Multi-Milliardär Donald Trump (rechts) greift im US-Wahlkampf zugunsten von Herausforderer Mitt Romney (links) ein.

Quelle: dpa

Washington. Da kommt es auf ein paar Millionen auch nicht mehr an: Donald Trump, Immobilienguru und entschiedener Gegner von Barack Obama, bietet dem Amtsinhaber fünf Millionen Dollar für eine Wohltätigkeitsorganisation seiner Wahl – wenn er denn bereit ist, sämtliche Meldedaten und seine Universitätszeugnisse zu veröffentlichen. Seit Jahren behauptet Trump, Obama sei gar nicht in den USA geboren und dürfe daher nicht Präsident sein. Dem Weißen Haus ist das Angebot zu billig. In jeder Hinsicht.
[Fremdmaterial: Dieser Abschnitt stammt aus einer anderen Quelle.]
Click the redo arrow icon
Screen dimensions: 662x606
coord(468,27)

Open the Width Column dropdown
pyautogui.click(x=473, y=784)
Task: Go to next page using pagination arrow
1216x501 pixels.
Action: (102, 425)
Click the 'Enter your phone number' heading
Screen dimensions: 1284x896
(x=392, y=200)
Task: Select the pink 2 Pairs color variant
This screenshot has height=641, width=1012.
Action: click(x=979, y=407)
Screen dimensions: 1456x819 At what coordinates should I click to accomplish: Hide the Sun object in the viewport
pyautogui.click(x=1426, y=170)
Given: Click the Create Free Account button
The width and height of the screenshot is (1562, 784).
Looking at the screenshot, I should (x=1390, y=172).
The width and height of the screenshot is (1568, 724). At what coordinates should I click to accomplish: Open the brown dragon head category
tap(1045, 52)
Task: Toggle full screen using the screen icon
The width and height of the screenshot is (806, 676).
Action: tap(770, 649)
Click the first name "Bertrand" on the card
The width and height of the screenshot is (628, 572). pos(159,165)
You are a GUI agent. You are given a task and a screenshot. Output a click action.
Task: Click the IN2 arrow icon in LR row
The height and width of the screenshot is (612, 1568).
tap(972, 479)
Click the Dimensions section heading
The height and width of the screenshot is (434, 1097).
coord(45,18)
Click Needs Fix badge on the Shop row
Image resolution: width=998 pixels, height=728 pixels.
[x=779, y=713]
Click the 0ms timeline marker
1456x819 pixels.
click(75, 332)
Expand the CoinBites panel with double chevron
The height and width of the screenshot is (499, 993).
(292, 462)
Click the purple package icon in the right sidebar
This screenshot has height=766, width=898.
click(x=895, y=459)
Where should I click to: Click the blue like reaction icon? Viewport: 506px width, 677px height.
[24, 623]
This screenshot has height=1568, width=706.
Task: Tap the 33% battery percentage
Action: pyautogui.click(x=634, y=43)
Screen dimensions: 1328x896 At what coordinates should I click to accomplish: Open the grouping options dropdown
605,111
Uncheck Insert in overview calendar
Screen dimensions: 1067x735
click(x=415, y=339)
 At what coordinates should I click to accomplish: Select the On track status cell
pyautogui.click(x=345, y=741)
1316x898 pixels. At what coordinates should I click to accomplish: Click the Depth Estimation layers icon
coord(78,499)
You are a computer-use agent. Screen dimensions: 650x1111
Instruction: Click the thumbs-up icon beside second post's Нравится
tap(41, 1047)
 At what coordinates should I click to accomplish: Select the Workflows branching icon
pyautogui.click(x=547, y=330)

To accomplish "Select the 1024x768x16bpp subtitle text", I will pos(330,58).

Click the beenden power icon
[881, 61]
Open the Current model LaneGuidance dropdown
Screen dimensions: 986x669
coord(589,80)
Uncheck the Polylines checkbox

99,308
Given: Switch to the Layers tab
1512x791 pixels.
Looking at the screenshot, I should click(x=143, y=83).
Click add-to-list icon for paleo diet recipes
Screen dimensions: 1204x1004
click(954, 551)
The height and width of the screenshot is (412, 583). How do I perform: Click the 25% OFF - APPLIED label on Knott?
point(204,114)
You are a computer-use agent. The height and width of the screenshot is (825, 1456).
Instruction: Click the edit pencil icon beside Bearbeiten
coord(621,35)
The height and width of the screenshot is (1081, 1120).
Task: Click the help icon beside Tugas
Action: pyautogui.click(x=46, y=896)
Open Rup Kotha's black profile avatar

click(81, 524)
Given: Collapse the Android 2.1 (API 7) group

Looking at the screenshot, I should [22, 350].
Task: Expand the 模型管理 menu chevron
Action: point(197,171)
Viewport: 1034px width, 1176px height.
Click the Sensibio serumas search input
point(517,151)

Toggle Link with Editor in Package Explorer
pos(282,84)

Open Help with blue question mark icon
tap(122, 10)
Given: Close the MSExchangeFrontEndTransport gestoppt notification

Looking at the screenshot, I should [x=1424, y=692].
Parteizugehörigkeiten spielen in den USA keine allzu große Rolle. Bestes Beispiel dafür ist Ray LaHood, der als Verkehrsminister am Kabinettstisch von Obama sitzt, obwohl er Mitglied der „Grand Old Party“ ist. Strebt Colin Powell nun eine ähnliche Karriere an? Der frühere General diente unter George W. Bush als Außenminister. Am Donnerstag sprach er sich – wie schon 2008 – dafür aus, Obama zu wählen. Bei der Beendigung des Afghanistan-Konflikts und beim Kampf gegen den weltweiten Terror sei Obama auf „dem richtigen Weg“.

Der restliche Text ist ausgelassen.